Native communities argue that Native peoples cannot be alienated from their land without cultural genocide. This argument underpins many sacred sites court cases, although usually to no avail. Most of the court rulings on sacred sites of not recognize this difference between belief and practice-centered traditions or the significance of land-based spiritualites. For example, in Fools Crow v. Gallet (1983), the Supreme Court ruled against the Lakota who were trying to halt the development of additional tourist facilities. It ruled that this tourism was not an infringement on Indian religious freedom because, although it would hinder the ability of Lakota to practice their beliefs, it id not force them to relinquish the beliefs themselves. For the Lakota, however, stopping the practice of traditional beliefs destroys the belief systems. Consequently, for the Lakota and Native nations in general, cultural genocide is the result when Native land bases are not protected.
However, to disconnect Native spirituality practices from their land bases is to undermine Native peoples’ claim that the protection of the land base is integral to their survival and hence is to undermine their claim to sovereignty.
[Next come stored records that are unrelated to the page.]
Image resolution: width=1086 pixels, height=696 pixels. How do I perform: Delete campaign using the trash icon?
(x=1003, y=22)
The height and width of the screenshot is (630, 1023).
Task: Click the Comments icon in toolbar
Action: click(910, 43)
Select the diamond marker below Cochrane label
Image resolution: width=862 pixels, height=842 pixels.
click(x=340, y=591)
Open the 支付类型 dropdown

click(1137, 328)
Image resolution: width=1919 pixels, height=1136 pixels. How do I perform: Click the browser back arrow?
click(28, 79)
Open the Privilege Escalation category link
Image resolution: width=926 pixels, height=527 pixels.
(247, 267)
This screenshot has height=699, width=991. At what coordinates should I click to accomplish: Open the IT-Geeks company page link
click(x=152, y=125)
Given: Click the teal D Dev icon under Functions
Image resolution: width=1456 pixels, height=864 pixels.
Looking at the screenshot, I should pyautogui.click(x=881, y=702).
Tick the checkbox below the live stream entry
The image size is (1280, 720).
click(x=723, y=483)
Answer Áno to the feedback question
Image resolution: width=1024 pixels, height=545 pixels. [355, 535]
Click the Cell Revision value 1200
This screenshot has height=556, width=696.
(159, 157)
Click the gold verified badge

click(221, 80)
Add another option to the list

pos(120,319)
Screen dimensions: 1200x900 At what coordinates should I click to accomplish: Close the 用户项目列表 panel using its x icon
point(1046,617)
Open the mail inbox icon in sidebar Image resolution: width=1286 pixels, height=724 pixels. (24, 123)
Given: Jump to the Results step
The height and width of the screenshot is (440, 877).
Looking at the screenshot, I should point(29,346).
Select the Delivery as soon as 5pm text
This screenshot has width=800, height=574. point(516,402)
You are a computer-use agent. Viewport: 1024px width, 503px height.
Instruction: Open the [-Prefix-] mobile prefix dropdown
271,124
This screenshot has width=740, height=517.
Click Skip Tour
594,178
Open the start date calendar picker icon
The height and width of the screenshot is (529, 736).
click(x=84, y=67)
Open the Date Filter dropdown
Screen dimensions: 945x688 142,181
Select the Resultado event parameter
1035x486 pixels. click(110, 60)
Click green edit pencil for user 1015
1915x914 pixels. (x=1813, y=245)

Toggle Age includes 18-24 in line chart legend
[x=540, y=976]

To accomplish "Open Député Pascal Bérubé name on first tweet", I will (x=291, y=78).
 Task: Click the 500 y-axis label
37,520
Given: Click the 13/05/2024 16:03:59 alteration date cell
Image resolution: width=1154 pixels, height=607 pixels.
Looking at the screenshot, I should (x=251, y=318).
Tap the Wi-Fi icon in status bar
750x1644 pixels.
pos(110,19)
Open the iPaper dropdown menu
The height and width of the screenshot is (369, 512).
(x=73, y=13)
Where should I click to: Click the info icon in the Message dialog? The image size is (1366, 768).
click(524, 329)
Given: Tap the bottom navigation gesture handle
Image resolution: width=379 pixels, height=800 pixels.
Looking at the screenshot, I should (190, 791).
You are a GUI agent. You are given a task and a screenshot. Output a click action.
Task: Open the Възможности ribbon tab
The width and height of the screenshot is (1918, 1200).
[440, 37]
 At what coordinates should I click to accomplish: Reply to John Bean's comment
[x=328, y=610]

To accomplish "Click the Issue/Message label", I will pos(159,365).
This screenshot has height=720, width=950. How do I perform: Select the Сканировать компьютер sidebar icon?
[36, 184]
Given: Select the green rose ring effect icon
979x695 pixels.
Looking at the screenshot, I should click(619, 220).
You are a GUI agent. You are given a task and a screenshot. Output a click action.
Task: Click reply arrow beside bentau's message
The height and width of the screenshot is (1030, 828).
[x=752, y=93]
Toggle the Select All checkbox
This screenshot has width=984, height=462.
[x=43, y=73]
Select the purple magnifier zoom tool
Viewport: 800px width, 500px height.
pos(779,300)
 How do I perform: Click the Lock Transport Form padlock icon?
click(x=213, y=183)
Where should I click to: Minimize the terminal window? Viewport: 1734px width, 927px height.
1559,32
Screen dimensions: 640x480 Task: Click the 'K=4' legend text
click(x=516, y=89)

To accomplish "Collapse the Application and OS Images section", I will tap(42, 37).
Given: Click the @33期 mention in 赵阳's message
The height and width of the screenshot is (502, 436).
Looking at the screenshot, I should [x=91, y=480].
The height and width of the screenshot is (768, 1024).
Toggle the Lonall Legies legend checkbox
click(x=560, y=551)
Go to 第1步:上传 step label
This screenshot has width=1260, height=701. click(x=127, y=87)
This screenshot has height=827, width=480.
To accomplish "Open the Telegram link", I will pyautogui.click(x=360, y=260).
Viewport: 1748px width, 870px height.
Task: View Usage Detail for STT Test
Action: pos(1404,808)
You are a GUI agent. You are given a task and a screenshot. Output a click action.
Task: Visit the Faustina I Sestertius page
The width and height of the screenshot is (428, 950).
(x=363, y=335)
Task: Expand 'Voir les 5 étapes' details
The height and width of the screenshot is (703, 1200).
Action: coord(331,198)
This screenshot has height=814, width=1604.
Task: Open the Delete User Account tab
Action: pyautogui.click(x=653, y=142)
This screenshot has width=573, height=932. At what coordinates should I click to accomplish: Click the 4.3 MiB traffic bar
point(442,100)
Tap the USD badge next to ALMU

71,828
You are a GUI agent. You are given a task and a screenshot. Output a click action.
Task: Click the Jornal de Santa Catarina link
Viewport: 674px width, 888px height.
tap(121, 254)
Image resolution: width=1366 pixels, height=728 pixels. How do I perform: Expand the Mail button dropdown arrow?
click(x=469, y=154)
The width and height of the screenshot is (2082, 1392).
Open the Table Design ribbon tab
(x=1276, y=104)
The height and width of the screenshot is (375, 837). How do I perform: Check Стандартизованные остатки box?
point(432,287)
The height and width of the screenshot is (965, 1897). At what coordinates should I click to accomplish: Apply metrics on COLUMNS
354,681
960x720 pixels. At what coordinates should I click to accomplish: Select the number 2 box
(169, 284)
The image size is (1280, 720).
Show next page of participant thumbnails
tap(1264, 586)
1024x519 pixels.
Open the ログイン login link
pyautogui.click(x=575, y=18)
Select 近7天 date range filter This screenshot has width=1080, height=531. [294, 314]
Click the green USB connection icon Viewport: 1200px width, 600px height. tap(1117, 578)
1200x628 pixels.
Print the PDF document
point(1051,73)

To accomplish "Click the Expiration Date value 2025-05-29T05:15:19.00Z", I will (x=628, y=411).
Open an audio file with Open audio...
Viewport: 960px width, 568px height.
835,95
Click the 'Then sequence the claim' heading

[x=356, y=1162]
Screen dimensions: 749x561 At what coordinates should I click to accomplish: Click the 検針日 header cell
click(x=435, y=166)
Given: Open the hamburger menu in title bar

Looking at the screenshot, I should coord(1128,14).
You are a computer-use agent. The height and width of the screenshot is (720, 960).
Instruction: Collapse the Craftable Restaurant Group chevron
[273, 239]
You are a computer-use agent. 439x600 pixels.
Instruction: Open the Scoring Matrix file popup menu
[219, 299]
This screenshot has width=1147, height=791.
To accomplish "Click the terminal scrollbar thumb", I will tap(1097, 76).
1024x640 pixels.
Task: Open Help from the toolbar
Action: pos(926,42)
Disconnecting Native spirituality from its land base is prevalent in a wide variety of practices of cultural and spiritual appropriation, from New Agers claiming to be Indian in former life to Christians adopting Native spiritual forms to further their missionary efforts. The implication is that anyone can practice Indian spirituality anywhere, and hence there is no need to protect the specific Native communities and their lands that are the basis of these spiritual practices.